# Towing With V6



## burgettw (Feb 18, 2013)

I have a 2002 chevy silverado with brand new 4.3 V6 with 3.73 gears, My camper is 2006 21RS we go usually dont go more than 300 miles away and that is only once maybe twice a year. Truck pulls awesome just a little sluggish on take off but what do you except from a V6 I dont get in a hurry pulling. I have never towed my camper with a V8 looking for opions on is it worth it to get a larger truck or just stick with the V6, I get around 10.5mpg towing with my V6.


----------



## MJV (Apr 19, 2012)

What kind of trailer? Except for the Ford Eco boost , can any Outback be pulled with a six cyl. ???


----------



## burgettw (Feb 18, 2013)

MJV said:


> What kind of trailer? Except for the Ford Eco boost , can any Outback be pulled with a six cyl. ???


Sorry I just saw I didnt add that, it is a 2006 21RS


----------



## MJV (Apr 19, 2012)

burgettw said:


> What kind of trailer? Except for the Ford Eco boost , can any Outback be pulled with a six cyl. ???

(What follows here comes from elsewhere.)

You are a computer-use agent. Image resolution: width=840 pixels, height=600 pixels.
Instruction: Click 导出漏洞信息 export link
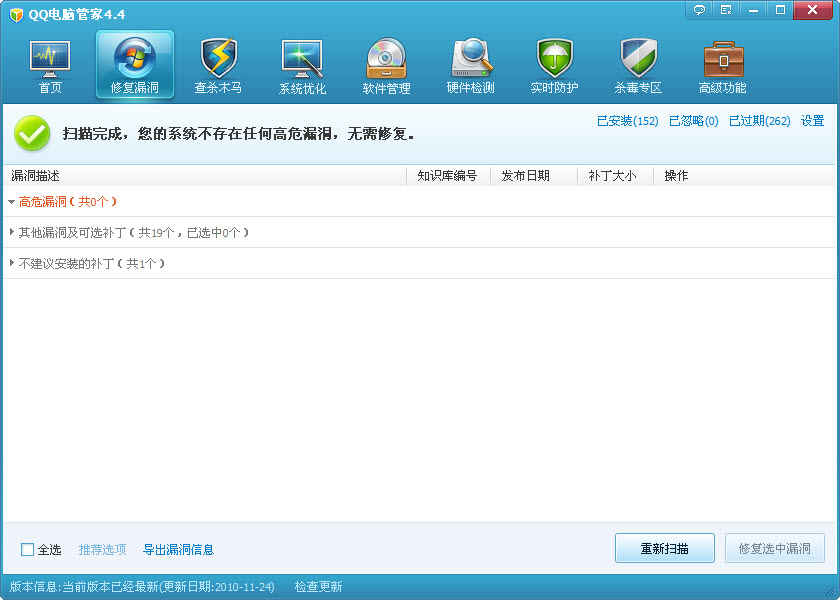178,549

Sorry I just saw I didnt add that, it is a 2006 21RS
[/quote]

Well I am no expert on towing, but we have a 2011 210 RS, about 5000 lbs. empty, and approx. 6000 lbs. fully loaded. Possibly it can be pulled with some V6's but that would be on the high end of the tow units capabilities??? Except as I understand the Ford Eco boost??? M.V.


----------



## Chief901 (Dec 18, 2011)

I have never towed a TT with a V-6 Powered Truck. I have towed many cargo trailers, and had a Chevrolet V-6 for a couple of those trips. The primary thing that bothers me towing a trailer (6,000# and up) with a V-6, is that you don't have the power to escape trouble when you need it. Examples are entrance/exit ramps in traffic, grade lanes on hills, etc.

Pulling fine is one thing, power to get you out of trouble is quite a different thing.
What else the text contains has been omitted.